§ 任务要求
A – 抄写关于最高法院“转化治疗”判决的报道中的一段原文。从含有“作者:约翰·弗里茨、德文·科尔”的地方开始，写到“禁止针对未成年人的这类治疗。”为止。
B – 从最后一句之后接着写，续写关于最高法院“转化治疗”判决的报道。

2026-03-31T18:09:26.931Z / 美国有线电视新闻网(CNN)
作者:约翰·弗里茨、德文·科尔
发布于 2026年3月31日,美国东部时间下午2:09
安德鲁·卡巴列罗-雷诺兹/法新社/盖蒂图片社/档案照片
美国最高法院周二支持一名宗教咨询师对科罗拉多州禁止“转化治疗”法案的挑战,称该法案可能违反第一修正案,这给 LGBTQ 群体带来又一挫折,该判决将波及美国近一半州。
这项以8比1通过的判决得到了保守派和自由派大法官的多数支持,从技术层面上讲并未推翻该法律,但意味着下级法院将重新审查此案,并适用最严格的司法审查标准。这意味着科罗拉多州的这项法律以及其他类似法案几乎肯定会被下级法院推翻。
相关实时报道
威尔·邓汉姆/路透社 最高法院支持对“转化治疗”禁令的挑战
科罗拉多州于2019年颁布该法律,旨在保护男女同性恋和跨性别青年免受被科学证伪的“转化治疗”之害——这类治疗试图“改变”他们的性取向或性别认同。倡导组织表示,全美约有一半的州已禁止针对未成年人的这类治疗。

§ 提取数据
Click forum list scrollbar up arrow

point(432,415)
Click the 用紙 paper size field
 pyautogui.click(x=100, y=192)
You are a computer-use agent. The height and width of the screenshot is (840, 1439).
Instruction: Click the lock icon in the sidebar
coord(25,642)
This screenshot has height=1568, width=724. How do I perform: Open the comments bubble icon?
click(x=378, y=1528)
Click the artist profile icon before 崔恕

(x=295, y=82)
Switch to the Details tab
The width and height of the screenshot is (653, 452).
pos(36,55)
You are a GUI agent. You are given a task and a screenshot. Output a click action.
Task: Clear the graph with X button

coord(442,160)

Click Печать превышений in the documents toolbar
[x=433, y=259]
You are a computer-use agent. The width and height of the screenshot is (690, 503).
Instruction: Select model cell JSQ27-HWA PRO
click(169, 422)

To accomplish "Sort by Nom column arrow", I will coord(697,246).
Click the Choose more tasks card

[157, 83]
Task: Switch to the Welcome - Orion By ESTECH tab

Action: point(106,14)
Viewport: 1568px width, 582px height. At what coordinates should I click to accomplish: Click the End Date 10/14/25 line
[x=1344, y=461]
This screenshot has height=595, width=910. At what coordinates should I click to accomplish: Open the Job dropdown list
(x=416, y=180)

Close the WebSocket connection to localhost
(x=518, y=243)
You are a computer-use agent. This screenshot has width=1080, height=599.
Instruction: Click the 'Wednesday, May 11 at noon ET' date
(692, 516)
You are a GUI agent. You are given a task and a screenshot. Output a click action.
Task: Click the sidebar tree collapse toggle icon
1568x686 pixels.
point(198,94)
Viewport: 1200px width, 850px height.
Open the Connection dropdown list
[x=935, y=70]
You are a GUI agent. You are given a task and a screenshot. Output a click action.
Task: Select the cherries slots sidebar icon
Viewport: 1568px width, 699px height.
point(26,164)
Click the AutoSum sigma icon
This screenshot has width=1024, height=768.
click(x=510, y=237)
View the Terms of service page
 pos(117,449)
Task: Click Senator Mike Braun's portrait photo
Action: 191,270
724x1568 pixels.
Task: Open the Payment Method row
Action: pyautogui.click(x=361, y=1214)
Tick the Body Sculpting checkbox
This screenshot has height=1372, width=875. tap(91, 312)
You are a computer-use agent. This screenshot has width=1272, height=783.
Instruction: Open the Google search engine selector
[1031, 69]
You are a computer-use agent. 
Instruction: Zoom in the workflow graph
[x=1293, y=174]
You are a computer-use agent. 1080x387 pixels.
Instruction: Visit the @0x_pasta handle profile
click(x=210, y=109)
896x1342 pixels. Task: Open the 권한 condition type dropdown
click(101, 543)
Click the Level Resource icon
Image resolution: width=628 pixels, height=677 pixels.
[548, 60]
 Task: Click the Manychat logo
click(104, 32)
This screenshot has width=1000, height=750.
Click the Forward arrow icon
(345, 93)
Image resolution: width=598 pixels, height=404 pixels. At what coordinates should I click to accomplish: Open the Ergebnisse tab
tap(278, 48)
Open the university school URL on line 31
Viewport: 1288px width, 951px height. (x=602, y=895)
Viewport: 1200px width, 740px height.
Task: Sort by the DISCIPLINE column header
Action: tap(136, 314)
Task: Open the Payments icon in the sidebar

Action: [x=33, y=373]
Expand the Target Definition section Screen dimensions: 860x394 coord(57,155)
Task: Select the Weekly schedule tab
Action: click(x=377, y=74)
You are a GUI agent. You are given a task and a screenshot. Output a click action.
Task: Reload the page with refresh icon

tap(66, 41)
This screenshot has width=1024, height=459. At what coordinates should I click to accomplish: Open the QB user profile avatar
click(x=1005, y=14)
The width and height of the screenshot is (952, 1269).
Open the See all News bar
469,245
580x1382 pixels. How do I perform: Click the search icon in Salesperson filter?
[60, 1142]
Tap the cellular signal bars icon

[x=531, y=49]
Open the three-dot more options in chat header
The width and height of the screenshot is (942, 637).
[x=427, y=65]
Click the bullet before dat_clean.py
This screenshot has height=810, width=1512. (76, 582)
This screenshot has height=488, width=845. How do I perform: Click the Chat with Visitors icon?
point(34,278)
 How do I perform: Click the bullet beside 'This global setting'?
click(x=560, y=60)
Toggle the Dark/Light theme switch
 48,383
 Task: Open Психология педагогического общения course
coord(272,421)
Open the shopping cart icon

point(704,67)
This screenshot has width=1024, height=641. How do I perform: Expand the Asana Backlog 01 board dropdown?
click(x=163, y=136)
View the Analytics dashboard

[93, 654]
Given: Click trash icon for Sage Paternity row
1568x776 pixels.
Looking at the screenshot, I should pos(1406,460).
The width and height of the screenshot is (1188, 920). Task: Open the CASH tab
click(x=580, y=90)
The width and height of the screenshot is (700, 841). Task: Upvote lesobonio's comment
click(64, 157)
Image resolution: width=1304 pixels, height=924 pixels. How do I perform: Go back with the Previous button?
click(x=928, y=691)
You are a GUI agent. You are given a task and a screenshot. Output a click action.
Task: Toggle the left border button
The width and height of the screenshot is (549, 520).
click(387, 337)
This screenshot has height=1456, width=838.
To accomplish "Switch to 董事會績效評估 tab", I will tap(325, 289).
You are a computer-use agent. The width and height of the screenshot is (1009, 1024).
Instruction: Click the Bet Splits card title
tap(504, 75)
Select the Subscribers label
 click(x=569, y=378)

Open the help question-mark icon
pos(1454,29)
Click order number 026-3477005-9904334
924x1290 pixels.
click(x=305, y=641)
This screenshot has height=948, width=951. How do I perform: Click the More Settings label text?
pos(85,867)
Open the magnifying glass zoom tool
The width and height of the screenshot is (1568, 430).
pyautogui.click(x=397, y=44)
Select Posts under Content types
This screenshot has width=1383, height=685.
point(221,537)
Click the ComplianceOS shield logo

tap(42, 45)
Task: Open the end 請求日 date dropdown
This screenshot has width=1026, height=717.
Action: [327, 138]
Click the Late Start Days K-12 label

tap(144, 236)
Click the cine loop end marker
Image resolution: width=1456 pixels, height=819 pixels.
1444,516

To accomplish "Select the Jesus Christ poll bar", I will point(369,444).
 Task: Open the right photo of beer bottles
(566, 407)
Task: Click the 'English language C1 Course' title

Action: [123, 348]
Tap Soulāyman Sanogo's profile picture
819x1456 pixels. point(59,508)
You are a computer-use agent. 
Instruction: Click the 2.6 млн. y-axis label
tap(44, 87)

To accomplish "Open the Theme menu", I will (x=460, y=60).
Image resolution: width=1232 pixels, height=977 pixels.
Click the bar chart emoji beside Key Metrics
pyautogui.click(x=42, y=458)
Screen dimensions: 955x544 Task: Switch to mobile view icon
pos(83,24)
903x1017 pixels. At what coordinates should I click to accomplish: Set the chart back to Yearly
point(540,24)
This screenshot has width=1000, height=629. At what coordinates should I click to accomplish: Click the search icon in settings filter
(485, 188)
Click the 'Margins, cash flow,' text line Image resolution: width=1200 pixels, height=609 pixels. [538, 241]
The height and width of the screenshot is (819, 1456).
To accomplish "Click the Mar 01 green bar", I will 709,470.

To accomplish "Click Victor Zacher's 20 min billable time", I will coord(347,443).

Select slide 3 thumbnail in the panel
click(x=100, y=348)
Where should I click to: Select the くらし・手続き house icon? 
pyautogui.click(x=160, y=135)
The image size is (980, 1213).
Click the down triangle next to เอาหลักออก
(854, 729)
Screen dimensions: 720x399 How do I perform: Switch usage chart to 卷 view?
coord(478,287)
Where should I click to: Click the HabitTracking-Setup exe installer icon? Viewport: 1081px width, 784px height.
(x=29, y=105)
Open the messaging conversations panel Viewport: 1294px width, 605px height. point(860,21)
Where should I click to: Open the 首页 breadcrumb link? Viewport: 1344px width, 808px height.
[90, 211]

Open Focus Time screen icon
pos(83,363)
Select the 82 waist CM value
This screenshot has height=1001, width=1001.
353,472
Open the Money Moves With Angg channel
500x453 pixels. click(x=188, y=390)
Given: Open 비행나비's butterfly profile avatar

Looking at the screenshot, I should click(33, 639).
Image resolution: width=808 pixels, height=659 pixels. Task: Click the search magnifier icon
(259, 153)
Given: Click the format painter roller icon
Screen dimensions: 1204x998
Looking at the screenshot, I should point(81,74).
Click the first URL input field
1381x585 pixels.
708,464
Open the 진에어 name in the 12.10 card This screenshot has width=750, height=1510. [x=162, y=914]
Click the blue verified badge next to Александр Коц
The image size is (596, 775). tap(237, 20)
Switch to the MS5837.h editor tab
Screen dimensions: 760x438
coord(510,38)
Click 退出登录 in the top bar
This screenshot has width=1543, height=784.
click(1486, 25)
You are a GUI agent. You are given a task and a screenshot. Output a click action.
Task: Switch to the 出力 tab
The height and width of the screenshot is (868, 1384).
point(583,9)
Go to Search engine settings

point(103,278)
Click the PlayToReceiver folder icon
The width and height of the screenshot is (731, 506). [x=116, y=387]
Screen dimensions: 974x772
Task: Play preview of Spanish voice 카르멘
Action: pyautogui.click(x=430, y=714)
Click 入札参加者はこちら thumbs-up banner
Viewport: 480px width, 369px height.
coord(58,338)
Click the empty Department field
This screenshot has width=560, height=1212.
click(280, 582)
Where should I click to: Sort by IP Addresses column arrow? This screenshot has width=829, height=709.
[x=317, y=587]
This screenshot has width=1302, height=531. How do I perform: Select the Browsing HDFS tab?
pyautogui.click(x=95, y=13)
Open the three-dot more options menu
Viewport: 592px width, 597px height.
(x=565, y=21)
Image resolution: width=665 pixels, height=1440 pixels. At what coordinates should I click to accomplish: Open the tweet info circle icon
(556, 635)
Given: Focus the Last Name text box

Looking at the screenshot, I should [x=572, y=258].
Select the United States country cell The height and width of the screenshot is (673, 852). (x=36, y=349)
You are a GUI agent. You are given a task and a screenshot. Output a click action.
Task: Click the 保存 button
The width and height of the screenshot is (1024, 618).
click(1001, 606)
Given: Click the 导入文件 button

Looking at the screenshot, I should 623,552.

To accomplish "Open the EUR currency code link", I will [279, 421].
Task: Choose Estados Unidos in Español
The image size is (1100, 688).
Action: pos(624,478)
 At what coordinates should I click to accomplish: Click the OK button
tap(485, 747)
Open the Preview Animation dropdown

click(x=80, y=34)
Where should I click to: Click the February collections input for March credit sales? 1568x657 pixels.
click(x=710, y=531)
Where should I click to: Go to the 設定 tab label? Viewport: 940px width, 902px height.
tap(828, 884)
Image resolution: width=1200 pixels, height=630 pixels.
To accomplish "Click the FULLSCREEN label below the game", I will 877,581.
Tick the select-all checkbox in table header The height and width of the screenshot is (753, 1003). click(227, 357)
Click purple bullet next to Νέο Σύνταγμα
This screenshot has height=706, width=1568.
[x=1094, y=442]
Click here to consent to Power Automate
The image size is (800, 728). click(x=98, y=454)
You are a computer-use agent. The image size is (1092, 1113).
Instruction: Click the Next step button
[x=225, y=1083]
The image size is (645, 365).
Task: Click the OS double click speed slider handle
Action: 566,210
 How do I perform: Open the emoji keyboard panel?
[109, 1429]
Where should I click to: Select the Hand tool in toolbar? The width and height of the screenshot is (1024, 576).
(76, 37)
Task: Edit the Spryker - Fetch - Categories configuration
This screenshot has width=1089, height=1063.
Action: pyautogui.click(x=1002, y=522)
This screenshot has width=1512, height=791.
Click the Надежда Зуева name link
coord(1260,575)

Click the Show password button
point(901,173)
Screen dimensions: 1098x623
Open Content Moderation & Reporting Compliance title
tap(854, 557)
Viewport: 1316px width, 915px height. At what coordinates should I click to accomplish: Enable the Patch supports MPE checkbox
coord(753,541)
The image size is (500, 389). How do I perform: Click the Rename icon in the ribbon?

§ 各题答案
A –
作者:约翰·弗里茨、德文·科尔
发布于 2026年3月31日,美国东部时间下午2:09
安德鲁·卡巴列罗-雷诺兹/法新社/盖蒂图片社/档案照片
美国最高法院周二支持一名宗教咨询师对科罗拉多州禁止“转化治疗”法案的挑战,称该法案可能违反第一修正案,这给 LGBTQ 群体带来又一挫折,该判决将波及美国近一半州。
这项以8比1通过的判决得到了保守派和自由派大法官的多数支持,从技术层面上讲并未推翻该法律,但意味着下级法院将重新审查此案,并适用最严格的司法审查标准。这意味着科罗拉多州的这项法律以及其他类似法案几乎肯定会被下级法院推翻。
相关实时报道
威尔·邓汉姆/路透社 最高法院支持对“转化治疗”禁令的挑战
科罗拉多州于2019年颁布该法律,旨在保护男女同性恋和跨性别青年免受被科学证伪的“转化治疗”之害——这类治疗试图“改变”他们的性取向或性别认同。倡导组织表示,全美约有一半的州已禁止针对未成年人的这类治疗。

B –
以下是最高法院判决的核心要点:
戈萨奇认为咨询师享有强有力的第一修正案保护
此案的核心争议在于,治疗究竟更像是政府可以监管的医疗行为,还是咨询过程中的言论受第一修正案保护。
大法官尼尔·戈萨奇代表8名多数派大法官撰写判决意见,坚定地站在了言论保护一方。
“科罗拉多州或许认为其政策对公共健康与安全至关重要,”戈萨奇写道,“毫无疑问,历史上许多持压制性观点的政府也曾抱有同样想法。”
但这位保守派大法官补充道:“第一修正案是抵御任何试图在我国强制推行思想或言论正统性的盾牌。它体现的信念是,每个美国人都拥有不可剥夺的思想与言论自由权,并且我们相信自由的思想市场是探寻真理的最佳途径。”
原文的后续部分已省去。